E’ il potere degli ignoranti di imporsi su tutti, inclusi i saggi e gli intelligenti (i vulcaniani). Talvolta questo potere conduce alla produzione di un danno collettivo, che investe quindi anche coloro i quali hanno promosso le politiche che l’hanno causato, soddisfacendo con ciò il criterio previsto dalla terza legge fondamentale della stupidità di Cipolla.

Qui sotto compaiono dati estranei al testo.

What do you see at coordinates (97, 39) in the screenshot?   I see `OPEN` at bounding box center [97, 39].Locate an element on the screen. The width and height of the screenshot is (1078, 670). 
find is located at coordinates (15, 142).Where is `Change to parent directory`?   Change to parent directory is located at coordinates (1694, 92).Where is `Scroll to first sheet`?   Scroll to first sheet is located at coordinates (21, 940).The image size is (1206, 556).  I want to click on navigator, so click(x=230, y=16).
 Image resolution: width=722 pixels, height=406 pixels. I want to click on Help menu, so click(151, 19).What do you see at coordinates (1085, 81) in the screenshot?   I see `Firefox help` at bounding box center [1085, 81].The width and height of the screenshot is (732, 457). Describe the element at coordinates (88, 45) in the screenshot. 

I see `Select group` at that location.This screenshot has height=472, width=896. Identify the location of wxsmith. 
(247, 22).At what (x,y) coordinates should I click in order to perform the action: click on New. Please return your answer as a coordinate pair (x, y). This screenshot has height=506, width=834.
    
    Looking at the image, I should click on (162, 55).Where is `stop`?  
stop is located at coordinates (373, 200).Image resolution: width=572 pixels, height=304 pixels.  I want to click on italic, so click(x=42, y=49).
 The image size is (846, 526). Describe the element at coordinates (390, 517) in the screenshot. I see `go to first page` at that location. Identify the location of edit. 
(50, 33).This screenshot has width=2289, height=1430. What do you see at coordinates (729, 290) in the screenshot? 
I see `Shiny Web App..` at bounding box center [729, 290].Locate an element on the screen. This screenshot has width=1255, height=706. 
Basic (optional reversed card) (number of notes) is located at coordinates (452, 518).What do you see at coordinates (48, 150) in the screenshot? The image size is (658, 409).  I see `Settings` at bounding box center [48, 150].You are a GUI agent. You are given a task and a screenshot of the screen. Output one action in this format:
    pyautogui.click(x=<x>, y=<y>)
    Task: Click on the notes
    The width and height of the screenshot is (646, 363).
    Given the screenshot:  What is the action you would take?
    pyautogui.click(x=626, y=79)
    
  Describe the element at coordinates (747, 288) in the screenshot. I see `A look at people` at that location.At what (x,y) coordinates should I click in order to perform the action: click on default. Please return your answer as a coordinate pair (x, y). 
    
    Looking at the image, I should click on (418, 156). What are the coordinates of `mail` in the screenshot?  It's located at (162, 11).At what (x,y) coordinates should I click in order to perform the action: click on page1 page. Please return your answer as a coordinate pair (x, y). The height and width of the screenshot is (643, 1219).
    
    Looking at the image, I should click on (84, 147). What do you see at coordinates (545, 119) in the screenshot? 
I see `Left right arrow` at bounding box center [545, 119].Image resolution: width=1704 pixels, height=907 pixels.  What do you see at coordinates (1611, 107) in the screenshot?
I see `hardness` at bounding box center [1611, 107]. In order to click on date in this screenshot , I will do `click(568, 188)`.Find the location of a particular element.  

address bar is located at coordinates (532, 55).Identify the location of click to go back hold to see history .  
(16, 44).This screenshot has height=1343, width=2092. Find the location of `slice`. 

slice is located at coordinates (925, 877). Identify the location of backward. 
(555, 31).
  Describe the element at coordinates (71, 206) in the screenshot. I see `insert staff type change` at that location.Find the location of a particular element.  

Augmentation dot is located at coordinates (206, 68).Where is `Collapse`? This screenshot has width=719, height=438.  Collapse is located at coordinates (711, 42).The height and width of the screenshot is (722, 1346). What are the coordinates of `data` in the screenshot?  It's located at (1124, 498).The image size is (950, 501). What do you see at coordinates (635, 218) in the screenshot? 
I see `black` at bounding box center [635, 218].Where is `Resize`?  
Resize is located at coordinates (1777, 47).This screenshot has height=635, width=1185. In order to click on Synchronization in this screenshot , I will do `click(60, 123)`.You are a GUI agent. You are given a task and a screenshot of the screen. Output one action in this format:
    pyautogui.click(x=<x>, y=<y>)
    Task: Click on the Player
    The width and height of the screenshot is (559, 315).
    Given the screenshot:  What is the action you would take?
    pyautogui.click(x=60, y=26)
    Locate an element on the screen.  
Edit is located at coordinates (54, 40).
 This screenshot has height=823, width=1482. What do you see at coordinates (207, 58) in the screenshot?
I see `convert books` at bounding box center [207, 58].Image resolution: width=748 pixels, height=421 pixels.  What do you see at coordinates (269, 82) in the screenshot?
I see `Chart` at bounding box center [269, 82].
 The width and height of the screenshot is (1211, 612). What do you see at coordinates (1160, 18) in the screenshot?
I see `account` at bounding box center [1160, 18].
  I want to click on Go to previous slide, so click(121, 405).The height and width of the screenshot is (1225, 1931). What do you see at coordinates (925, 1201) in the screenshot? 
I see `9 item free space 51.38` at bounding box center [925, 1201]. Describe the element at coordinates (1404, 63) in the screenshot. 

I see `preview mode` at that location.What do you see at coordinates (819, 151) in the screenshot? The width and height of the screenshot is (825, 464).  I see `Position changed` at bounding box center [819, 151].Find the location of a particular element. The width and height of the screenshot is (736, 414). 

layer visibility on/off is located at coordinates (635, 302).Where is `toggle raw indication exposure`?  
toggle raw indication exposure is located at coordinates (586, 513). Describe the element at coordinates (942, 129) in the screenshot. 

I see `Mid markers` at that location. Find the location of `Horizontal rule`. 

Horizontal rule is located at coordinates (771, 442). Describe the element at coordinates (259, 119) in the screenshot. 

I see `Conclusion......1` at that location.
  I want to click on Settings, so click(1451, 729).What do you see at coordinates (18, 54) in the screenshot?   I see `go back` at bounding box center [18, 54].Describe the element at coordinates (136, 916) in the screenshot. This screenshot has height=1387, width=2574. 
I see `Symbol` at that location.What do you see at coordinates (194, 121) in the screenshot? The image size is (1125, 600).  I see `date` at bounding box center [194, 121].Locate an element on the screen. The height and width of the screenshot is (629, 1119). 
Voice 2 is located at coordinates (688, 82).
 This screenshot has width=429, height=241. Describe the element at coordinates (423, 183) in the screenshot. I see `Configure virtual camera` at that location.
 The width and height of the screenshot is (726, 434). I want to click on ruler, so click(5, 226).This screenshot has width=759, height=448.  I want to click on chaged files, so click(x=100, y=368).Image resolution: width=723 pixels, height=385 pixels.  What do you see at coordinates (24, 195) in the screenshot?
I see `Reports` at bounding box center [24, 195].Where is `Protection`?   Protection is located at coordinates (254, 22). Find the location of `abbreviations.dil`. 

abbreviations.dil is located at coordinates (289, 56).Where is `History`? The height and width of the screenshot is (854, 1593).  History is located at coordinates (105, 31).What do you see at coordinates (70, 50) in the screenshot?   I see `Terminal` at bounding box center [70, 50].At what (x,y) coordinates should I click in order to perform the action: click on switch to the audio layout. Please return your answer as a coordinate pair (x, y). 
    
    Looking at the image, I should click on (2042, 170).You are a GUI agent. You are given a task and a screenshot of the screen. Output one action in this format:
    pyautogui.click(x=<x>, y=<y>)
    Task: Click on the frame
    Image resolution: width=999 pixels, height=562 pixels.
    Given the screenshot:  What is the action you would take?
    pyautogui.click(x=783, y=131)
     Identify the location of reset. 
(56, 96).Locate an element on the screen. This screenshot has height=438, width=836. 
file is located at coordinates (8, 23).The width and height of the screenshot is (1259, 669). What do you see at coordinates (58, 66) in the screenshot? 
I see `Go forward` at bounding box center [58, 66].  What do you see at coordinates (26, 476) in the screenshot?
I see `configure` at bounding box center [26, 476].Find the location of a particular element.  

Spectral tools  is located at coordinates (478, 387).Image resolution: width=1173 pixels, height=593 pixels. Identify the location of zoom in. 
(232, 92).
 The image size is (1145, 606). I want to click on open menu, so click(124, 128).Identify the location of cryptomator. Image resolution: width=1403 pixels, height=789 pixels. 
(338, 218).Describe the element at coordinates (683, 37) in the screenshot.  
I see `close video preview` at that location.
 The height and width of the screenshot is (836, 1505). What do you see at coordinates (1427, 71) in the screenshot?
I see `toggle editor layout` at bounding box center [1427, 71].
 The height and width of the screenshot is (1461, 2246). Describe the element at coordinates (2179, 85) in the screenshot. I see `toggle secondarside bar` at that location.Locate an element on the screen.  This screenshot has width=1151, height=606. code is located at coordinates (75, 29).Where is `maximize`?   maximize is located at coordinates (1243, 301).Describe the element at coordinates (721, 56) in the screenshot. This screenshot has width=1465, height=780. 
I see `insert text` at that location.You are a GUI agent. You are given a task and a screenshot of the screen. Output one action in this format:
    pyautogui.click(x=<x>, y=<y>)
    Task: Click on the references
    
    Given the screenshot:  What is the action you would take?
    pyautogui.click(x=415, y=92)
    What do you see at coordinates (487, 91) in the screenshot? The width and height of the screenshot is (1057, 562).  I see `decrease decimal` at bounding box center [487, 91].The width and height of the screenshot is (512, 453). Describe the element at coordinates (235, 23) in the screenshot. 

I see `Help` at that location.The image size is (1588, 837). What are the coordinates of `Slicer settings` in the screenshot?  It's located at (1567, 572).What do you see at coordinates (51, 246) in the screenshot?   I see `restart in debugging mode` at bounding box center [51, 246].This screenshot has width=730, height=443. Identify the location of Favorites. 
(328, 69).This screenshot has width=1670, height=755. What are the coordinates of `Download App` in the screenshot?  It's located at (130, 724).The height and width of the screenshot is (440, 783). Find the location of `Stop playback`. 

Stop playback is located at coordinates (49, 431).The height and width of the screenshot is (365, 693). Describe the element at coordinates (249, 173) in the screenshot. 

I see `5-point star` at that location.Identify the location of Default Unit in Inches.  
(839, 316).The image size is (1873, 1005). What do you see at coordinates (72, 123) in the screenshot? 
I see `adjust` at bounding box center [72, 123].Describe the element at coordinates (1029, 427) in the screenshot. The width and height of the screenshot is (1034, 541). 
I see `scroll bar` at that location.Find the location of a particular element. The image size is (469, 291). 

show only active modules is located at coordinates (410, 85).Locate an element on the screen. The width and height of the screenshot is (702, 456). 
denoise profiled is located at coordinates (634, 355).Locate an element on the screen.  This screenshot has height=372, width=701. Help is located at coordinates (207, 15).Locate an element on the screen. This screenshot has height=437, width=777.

Questo trasforma i singoli individui semplicemente ignoranti di Brennan e Somin, magari non tutti stupidi, in un aggregato squisitamente stupido.

In definitiva, il quadro che viene a crearsi è quello di una mole di stupidi attivi e di ignoranti funzionali che realizzano una stupidità di gruppo, spesso aggressiva (hooligans), in grado di infarcire i governi di loro simili talmente attivi da essersi proposti per funzioni di governo; al di fuori, c’è una opinione pubblica a sua volta strabordante di conspecifici pronti a protestare davanti a qualunque manifestazione di determinazione vagamente razionale che il governo dovesse assumere a causa di mediazioni e per motivi di opportunità, nonostante la quota di idioti. In pratica, si protesta perché la gestione non è abbastanza stupida quanto gli stupidi desiderano.

La soluzione proposta del libertario Brennan a questo stato di cose è decretare la fine del suffragio universale. Egli propone l’epistocrazia, un sistema in cui il potere politico è formalmente distribuito secondo le competenze mediante meccanismi che ponderano il peso dei voti. La proposta è problematica proprio per essere assolutamente opposta alla mitizzata democrazia, scandalizza, confligge col nostro giacobino interiore ed è difficilmente praticabile anche per la indefinizione dei modi di valutazione delle competenze. Ciò non toglie che la grande sfida della contemporaneità sia conciliare la partecipazione e la necessità di arginare la stupidità fatta regime.